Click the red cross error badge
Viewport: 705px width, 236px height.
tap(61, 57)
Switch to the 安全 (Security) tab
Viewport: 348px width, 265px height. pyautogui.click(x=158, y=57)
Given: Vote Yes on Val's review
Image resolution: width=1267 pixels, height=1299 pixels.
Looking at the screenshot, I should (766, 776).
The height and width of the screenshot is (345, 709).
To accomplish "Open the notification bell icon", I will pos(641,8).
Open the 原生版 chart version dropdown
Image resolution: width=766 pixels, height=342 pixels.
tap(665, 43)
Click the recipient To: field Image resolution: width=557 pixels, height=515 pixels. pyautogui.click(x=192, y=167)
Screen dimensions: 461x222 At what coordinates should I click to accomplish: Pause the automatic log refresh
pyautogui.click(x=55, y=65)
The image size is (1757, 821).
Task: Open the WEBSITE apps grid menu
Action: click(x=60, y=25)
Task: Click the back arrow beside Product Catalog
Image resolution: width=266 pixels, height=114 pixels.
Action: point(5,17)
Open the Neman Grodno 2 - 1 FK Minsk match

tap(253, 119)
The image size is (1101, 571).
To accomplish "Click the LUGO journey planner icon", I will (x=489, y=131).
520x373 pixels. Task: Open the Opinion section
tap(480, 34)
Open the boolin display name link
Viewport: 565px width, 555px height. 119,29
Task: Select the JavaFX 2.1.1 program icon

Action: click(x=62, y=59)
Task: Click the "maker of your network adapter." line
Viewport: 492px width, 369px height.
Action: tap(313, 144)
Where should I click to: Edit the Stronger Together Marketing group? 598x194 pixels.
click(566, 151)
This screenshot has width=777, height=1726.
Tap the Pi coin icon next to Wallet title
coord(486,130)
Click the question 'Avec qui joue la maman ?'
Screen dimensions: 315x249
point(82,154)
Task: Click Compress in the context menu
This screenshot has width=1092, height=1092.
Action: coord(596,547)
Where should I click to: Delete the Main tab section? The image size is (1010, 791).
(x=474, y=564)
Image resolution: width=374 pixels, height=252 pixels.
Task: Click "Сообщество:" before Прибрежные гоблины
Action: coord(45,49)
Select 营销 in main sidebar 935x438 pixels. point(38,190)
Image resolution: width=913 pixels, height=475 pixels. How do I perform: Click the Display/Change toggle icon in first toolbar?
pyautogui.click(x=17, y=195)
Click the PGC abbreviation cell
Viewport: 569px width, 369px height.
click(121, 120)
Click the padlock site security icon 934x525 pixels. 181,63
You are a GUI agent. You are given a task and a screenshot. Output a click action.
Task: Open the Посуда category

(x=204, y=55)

» About this exercise
Copy out each record word for word.

» Output for this exercise
Click the red cross error badge
Viewport: 705px width, 236px height.
tap(61, 57)
Switch to the 安全 (Security) tab
Viewport: 348px width, 265px height. pyautogui.click(x=158, y=57)
Given: Vote Yes on Val's review
Image resolution: width=1267 pixels, height=1299 pixels.
Looking at the screenshot, I should (766, 776).
The height and width of the screenshot is (345, 709).
To accomplish "Open the notification bell icon", I will pos(641,8).
Open the 原生版 chart version dropdown
Image resolution: width=766 pixels, height=342 pixels.
tap(665, 43)
Click the recipient To: field Image resolution: width=557 pixels, height=515 pixels. pyautogui.click(x=192, y=167)
Screen dimensions: 461x222 At what coordinates should I click to accomplish: Pause the automatic log refresh
pyautogui.click(x=55, y=65)
The image size is (1757, 821).
Task: Open the WEBSITE apps grid menu
Action: click(x=60, y=25)
Task: Click the back arrow beside Product Catalog
Image resolution: width=266 pixels, height=114 pixels.
Action: point(5,17)
Open the Neman Grodno 2 - 1 FK Minsk match

tap(253, 119)
The image size is (1101, 571).
To accomplish "Click the LUGO journey planner icon", I will (x=489, y=131).
520x373 pixels. Task: Open the Opinion section
tap(480, 34)
Open the boolin display name link
Viewport: 565px width, 555px height. 119,29
Task: Select the JavaFX 2.1.1 program icon

Action: click(x=62, y=59)
Task: Click the "maker of your network adapter." line
Viewport: 492px width, 369px height.
Action: tap(313, 144)
Where should I click to: Edit the Stronger Together Marketing group? 598x194 pixels.
click(566, 151)
This screenshot has width=777, height=1726.
Tap the Pi coin icon next to Wallet title
coord(486,130)
Click the question 'Avec qui joue la maman ?'
Screen dimensions: 315x249
point(82,154)
Task: Click Compress in the context menu
This screenshot has width=1092, height=1092.
Action: coord(596,547)
Where should I click to: Delete the Main tab section? The image size is (1010, 791).
(x=474, y=564)
Image resolution: width=374 pixels, height=252 pixels.
Task: Click "Сообщество:" before Прибрежные гоблины
Action: coord(45,49)
Select 营销 in main sidebar 935x438 pixels. point(38,190)
Image resolution: width=913 pixels, height=475 pixels. How do I perform: Click the Display/Change toggle icon in first toolbar?
pyautogui.click(x=17, y=195)
Click the PGC abbreviation cell
Viewport: 569px width, 369px height.
click(121, 120)
Click the padlock site security icon 934x525 pixels. 181,63
You are a GUI agent. You are given a task and a screenshot. Output a click action.
Task: Open the Посуда category

(x=204, y=55)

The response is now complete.